• What to work on: Among the entries below, retype exactly the lines starting with the one with "Where should I click to: Click" and going on through the one with "Task: Click the Adres input field", but not the pictures.

• Data records:
_ _ _ _ _

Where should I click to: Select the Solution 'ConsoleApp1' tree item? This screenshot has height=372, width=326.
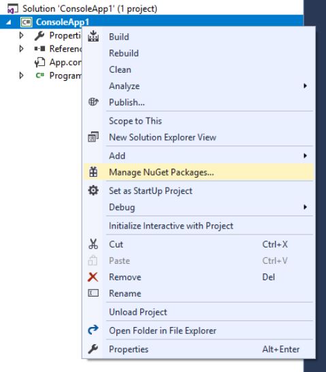(90, 9)
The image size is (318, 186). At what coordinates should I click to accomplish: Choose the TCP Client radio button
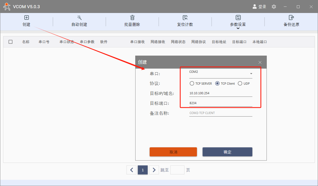(x=217, y=84)
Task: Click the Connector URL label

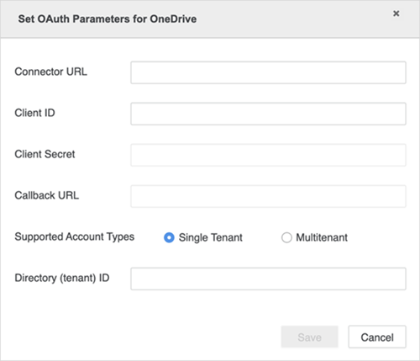Action: (51, 72)
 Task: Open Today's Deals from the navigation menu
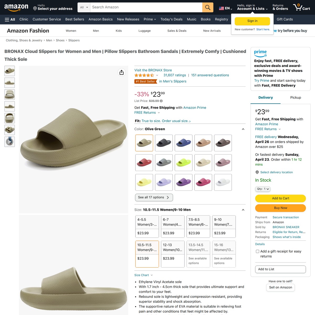coord(171,19)
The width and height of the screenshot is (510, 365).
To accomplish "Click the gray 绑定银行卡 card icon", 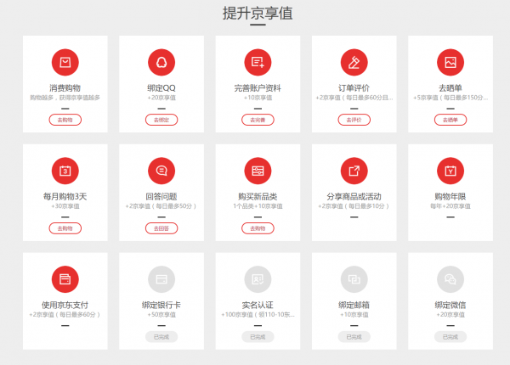I will pos(161,278).
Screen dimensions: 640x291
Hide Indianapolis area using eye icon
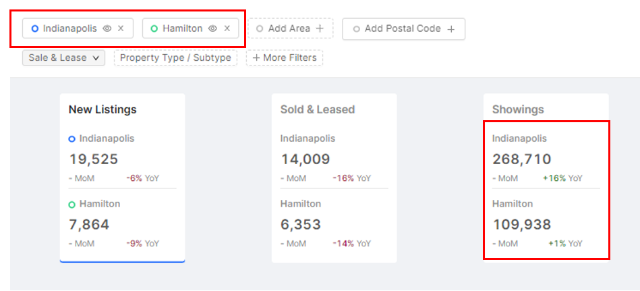107,28
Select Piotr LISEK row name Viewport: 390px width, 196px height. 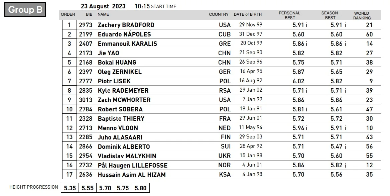coord(114,81)
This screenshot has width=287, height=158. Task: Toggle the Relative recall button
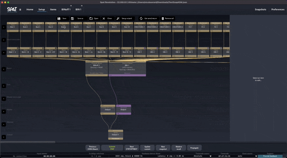[x=179, y=148]
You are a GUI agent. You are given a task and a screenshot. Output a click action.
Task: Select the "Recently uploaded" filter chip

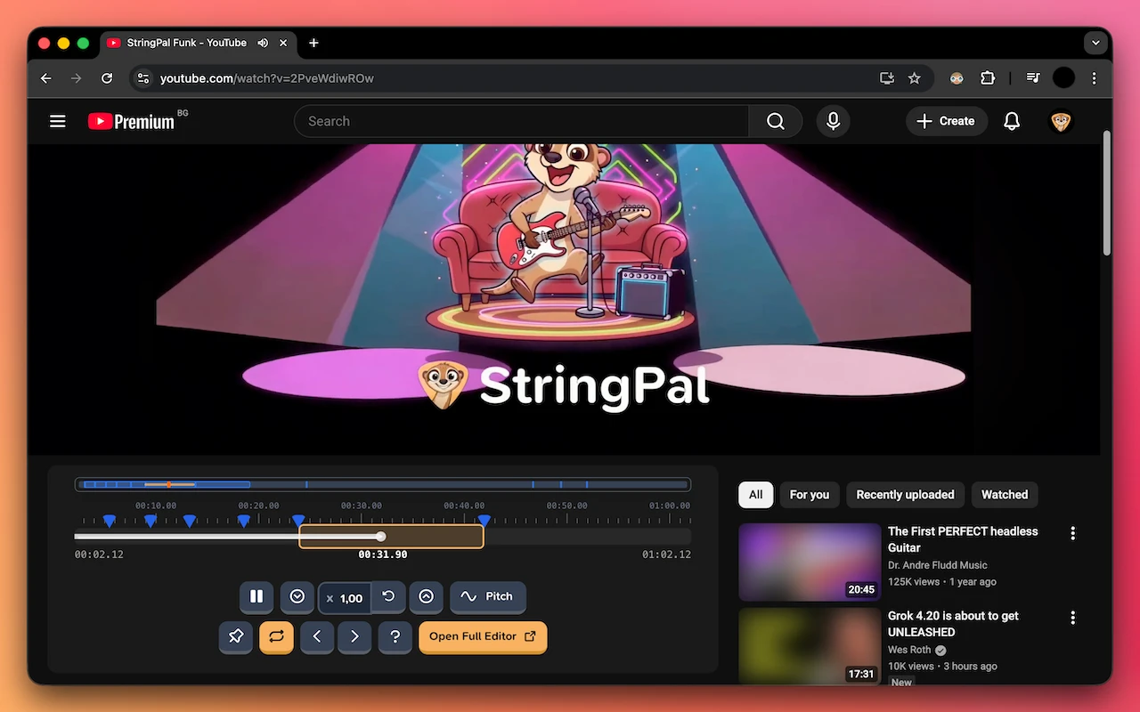905,495
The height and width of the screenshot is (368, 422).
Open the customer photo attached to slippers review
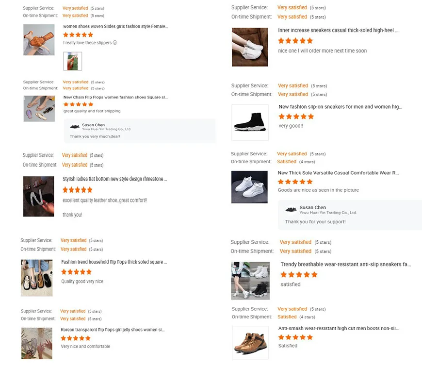(x=73, y=61)
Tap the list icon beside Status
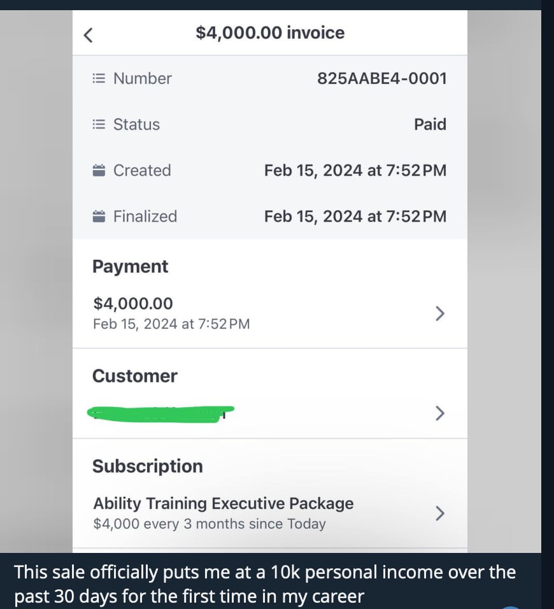This screenshot has width=554, height=609. pos(99,124)
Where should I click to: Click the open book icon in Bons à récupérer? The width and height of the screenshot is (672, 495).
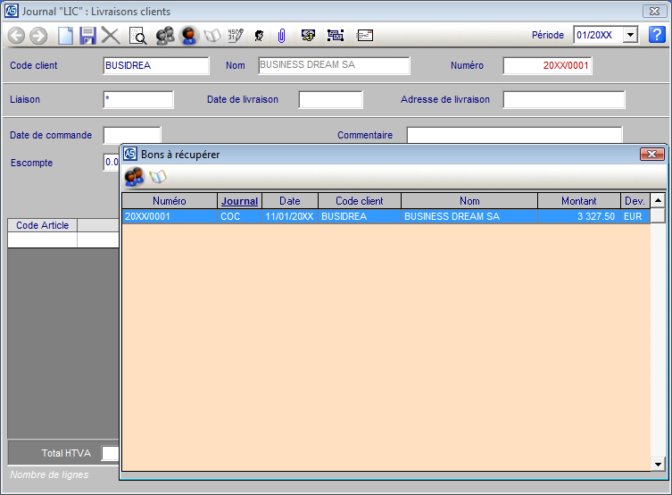158,177
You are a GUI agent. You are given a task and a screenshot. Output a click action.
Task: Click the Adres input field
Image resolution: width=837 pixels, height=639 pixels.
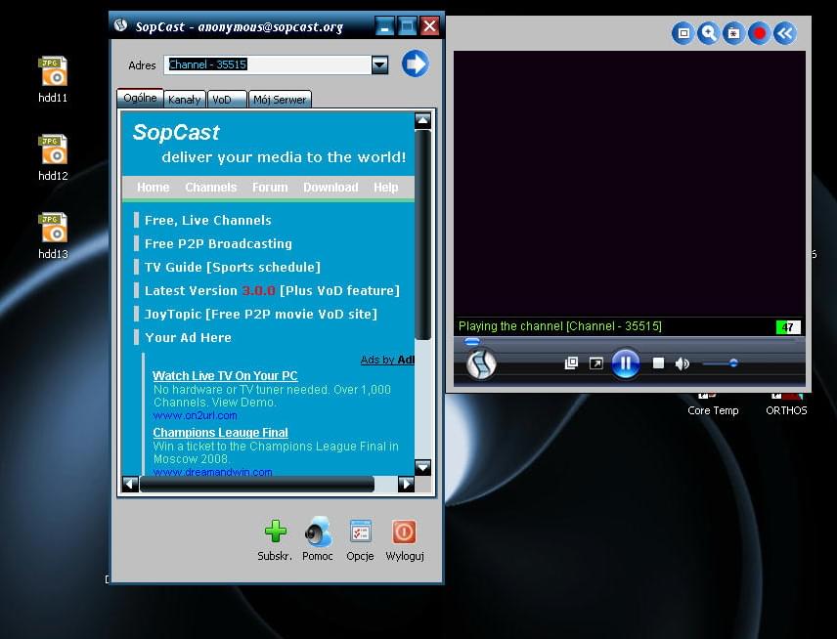[x=268, y=65]
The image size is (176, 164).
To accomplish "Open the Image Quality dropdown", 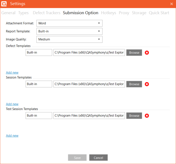I will 69,39.
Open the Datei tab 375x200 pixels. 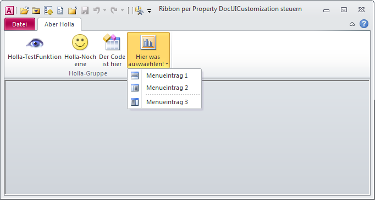[x=20, y=24]
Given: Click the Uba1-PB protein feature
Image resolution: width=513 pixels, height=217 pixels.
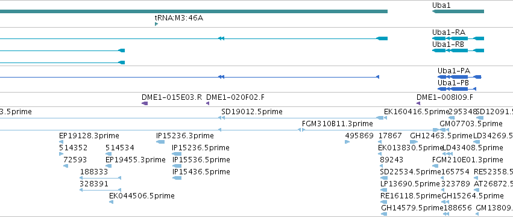Looking at the screenshot, I should click(x=457, y=89).
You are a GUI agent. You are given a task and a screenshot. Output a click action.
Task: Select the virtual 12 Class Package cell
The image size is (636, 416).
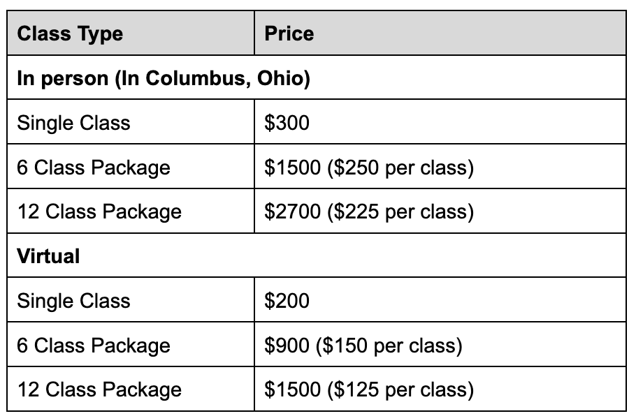[131, 389]
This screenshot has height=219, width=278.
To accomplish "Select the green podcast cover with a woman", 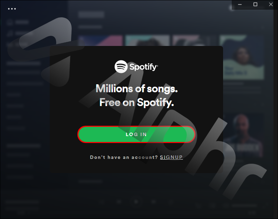I will coord(242,57).
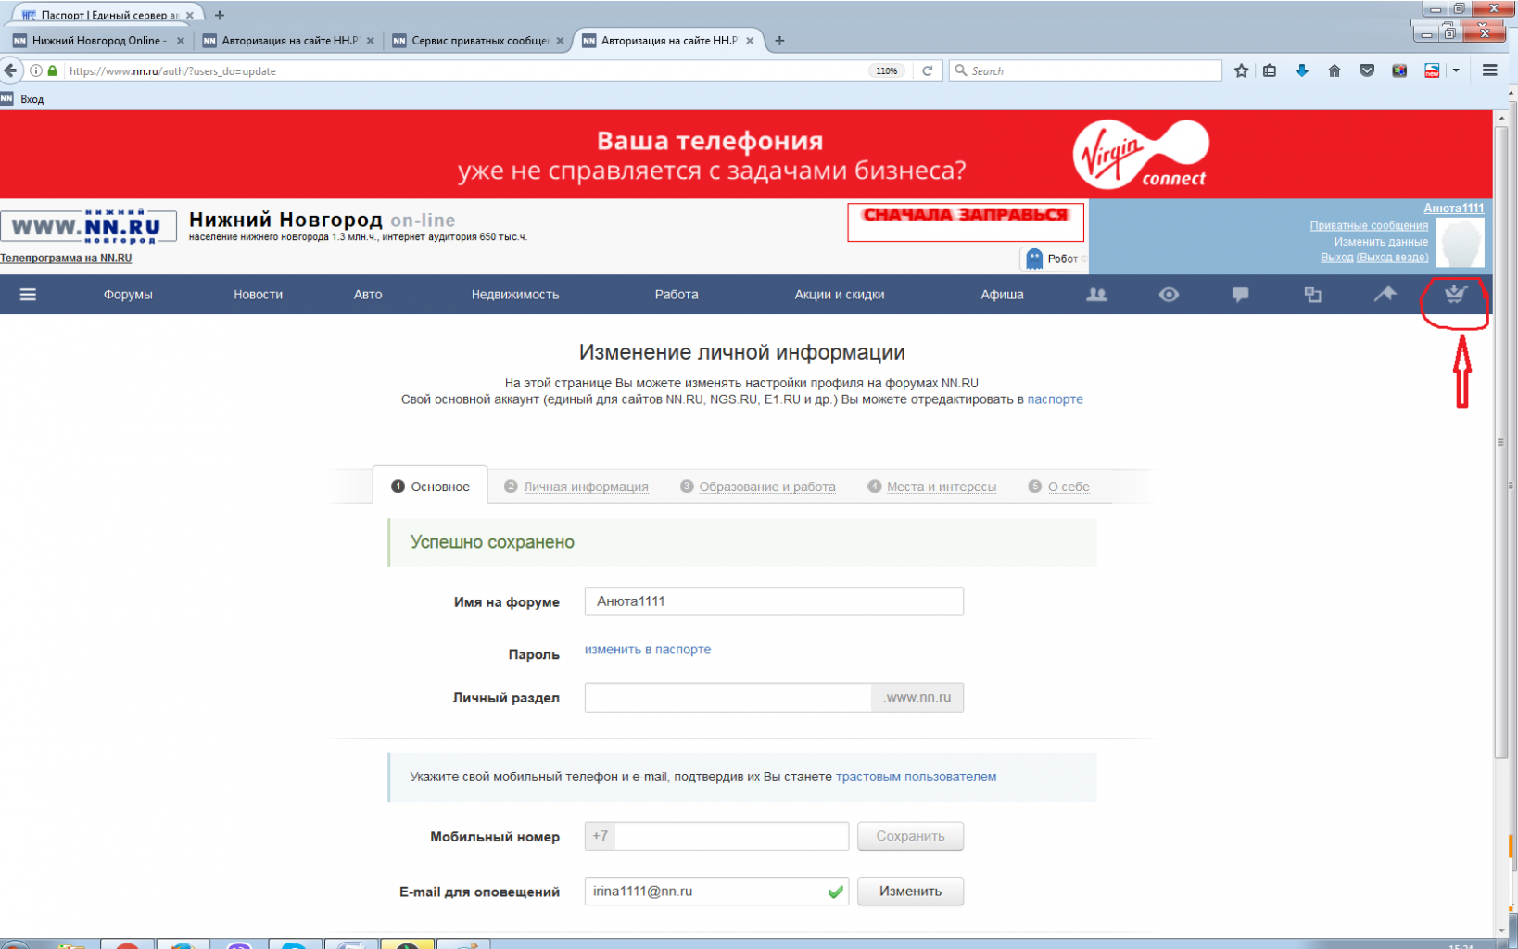
Task: Click the browser home icon
Action: point(1334,70)
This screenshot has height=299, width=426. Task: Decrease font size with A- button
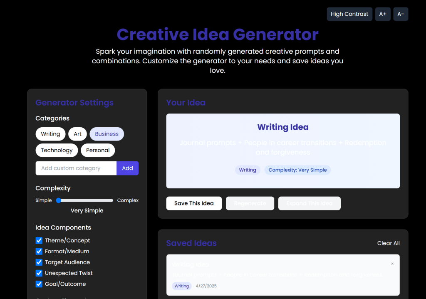pyautogui.click(x=401, y=14)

_ _ _ _ _

• Result for this exercise:
Where should I click to: Click the open book icon in Bons à récupérer? The width and height of the screenshot is (672, 495).
158,177
You are a GUI agent. You are given a task and a screenshot. Output a click action.
Task: Click the Adres input field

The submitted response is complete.